ACEH BESAR— Kejaksaan Negeri Aceh Besar menerima penyerahan tersangka dan barang bukti (Tahap II) dalam perkara dugaan tindak pidana korupsi pengelolaan keuangan Gampong Seurapong, Kecamatan Pulo Aceh, Kabupaten Aceh Besar Tahun Anggaran 2020 hingga 2021, Selasa (13/1/2026).
Kepala Seksi Intelijen Kejaksaan Negeri Aceh Besar, Filman Ramadhan, SH., MH., menyampaikan bahwa penyerahan tahap II tersebut dilakukan oleh Penyidik Polres Aceh Besar terhadap tersangka berinisial AB (40) yang menjabat sebagai Penjabat Keuchik Gampong Seurapong pada periode tersebut.

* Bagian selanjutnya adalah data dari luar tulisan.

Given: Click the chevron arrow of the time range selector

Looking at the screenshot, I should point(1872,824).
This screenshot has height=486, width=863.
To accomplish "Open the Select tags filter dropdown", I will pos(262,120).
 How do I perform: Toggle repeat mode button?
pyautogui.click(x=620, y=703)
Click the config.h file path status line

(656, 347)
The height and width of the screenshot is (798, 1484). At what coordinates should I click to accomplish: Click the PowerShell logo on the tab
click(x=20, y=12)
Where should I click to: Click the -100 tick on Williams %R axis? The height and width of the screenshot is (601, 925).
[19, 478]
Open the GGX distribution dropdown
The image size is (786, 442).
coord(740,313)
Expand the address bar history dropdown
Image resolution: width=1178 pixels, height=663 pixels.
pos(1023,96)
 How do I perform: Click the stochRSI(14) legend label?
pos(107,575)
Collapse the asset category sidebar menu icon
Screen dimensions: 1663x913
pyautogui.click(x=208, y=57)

“Dalam perkara ini, Jaksa Penuntut Umum telah menerima tersangka dan barang bukti dari penyidik untuk selanjutnya dilakukan proses penuntutan sesuai ketentuan hukum yang berlaku,” ujar Filman Ramadhan.
Ia menjelaskan, tersangka diduga melakukan penyimpangan dalam pengelolaan Dana Desa atau APBG Gampong Seurapong dengan tidak melibatkan Tim Pelaksana Pengelola Keuangan Gampong (PPKG). Perbuatan tersebut mengakibatkan terjadinya pengeluaran yang tidak dapat dipertanggungjawabkan, kekurangan volume pekerjaan fisik, serta adanya belanja fiktif.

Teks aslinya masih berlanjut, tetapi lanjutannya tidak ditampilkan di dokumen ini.